*** Dataset records ***

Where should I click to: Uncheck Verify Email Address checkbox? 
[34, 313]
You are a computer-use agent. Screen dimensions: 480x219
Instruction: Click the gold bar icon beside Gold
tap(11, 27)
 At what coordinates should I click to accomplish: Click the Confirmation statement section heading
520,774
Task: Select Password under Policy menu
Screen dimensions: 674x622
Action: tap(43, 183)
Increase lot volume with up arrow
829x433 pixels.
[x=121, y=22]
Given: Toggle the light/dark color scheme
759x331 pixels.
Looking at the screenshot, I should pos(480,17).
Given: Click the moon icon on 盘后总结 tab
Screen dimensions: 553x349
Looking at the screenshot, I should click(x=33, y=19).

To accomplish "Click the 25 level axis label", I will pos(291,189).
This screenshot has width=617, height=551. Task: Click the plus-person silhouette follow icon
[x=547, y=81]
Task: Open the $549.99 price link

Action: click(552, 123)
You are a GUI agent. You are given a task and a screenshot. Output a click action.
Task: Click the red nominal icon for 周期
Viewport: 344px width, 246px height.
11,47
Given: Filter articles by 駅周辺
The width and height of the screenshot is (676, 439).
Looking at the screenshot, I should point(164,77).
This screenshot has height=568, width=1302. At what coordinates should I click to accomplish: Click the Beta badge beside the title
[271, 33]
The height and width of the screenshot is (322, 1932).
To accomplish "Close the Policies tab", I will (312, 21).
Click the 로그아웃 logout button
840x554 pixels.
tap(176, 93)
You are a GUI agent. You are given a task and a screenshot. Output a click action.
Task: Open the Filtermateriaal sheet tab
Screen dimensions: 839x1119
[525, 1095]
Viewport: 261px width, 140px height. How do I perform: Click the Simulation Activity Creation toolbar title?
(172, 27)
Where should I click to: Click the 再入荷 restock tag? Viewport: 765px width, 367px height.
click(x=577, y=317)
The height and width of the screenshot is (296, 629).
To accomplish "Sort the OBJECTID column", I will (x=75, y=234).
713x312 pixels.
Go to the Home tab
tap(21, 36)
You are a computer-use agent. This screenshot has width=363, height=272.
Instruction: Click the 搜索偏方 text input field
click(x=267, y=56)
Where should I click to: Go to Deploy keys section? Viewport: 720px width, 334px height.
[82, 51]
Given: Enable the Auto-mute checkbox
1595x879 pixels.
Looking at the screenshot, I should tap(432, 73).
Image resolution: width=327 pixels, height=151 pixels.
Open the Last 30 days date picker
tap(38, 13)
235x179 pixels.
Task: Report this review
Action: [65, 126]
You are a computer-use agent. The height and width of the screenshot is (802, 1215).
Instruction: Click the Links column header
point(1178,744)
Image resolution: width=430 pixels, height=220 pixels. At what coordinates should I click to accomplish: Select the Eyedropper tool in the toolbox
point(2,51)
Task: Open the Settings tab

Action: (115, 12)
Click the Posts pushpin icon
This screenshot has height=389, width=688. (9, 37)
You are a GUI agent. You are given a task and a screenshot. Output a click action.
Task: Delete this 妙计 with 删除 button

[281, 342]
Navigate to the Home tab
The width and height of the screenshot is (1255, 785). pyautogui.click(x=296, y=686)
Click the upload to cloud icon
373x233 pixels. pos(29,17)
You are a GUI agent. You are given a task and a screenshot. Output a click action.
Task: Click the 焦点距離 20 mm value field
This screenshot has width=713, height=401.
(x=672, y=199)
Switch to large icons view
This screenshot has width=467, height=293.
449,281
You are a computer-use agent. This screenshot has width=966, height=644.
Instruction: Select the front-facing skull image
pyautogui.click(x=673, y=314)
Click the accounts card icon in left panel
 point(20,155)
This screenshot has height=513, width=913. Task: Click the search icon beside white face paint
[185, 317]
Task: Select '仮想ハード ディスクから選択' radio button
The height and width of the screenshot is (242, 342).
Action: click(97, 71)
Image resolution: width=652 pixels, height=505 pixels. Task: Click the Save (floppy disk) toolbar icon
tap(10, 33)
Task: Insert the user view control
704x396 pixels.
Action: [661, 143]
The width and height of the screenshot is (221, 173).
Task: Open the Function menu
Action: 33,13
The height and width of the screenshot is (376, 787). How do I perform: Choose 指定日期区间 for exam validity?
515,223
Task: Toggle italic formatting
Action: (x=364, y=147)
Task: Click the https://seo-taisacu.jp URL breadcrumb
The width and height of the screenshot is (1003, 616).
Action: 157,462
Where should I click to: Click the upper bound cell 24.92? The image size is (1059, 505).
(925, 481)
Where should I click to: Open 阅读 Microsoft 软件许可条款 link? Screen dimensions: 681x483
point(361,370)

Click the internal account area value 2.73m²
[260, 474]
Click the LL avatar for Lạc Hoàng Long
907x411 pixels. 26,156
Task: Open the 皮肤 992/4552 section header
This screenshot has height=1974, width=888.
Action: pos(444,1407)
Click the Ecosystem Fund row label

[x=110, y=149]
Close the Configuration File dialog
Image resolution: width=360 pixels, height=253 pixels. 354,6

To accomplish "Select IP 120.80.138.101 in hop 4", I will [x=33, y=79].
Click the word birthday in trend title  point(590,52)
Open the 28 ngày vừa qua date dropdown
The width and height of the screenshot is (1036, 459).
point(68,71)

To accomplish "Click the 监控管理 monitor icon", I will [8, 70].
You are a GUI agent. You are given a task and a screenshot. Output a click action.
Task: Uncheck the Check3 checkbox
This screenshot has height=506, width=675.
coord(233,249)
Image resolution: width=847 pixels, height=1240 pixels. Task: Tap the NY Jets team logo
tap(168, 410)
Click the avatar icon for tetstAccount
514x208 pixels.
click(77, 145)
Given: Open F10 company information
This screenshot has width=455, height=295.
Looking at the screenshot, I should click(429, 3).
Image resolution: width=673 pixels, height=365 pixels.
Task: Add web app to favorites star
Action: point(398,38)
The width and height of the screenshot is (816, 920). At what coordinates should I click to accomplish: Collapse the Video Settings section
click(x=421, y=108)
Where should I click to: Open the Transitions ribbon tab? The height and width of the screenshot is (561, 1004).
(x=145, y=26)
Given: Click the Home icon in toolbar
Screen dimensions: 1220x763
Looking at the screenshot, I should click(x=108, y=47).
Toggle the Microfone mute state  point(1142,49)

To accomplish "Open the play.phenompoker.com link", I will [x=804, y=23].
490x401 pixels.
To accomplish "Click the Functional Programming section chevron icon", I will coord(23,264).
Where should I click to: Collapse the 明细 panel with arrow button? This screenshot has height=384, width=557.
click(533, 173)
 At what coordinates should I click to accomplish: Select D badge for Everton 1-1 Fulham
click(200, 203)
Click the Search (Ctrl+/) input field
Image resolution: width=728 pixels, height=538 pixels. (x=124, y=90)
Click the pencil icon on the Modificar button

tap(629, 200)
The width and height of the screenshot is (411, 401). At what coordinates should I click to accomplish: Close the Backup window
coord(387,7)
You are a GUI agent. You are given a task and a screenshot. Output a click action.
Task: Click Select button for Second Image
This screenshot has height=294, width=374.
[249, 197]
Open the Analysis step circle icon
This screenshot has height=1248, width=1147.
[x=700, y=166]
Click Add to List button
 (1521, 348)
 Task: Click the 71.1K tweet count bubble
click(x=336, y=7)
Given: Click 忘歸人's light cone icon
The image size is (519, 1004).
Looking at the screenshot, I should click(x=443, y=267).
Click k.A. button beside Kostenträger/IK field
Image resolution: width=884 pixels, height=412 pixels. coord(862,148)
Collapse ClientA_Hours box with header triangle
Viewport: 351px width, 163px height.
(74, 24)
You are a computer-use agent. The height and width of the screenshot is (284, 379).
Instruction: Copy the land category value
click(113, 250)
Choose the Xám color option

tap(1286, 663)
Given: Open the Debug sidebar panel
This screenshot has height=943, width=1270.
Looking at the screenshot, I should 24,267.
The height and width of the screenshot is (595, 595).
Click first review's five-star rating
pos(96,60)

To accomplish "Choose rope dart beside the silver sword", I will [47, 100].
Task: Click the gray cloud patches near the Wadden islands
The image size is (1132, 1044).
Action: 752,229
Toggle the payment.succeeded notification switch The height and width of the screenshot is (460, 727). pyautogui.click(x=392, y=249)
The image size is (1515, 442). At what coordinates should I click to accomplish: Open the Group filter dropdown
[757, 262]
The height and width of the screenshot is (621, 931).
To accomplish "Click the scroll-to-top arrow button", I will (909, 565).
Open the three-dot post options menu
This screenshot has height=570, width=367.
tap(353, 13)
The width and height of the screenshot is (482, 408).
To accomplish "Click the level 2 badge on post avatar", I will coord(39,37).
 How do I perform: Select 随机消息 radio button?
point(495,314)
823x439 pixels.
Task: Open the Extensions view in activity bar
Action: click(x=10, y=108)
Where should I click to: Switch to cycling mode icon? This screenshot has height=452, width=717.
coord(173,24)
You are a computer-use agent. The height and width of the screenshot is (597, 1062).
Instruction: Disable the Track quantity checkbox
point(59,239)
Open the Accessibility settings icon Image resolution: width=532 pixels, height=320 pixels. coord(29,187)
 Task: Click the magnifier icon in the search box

*** End of Dataset records ***

• **Exercise brief**: All lines above from the one holding "759x331 pixels." to the one holding "Given: Filter articles by 駅周辺", inclusive, are to be copied exactly; no other line is wanted.

• **Answer to this exercise**:
759x331 pixels.
Looking at the screenshot, I should pos(480,17).
Given: Click the moon icon on 盘后总结 tab
Screen dimensions: 553x349
Looking at the screenshot, I should click(x=33, y=19).

To accomplish "Click the 25 level axis label", I will pos(291,189).
This screenshot has width=617, height=551. Task: Click the plus-person silhouette follow icon
[x=547, y=81]
Task: Open the $549.99 price link

Action: click(552, 123)
You are a GUI agent. You are given a task and a screenshot. Output a click action.
Task: Click the red nominal icon for 周期
Viewport: 344px width, 246px height.
11,47
Given: Filter articles by 駅周辺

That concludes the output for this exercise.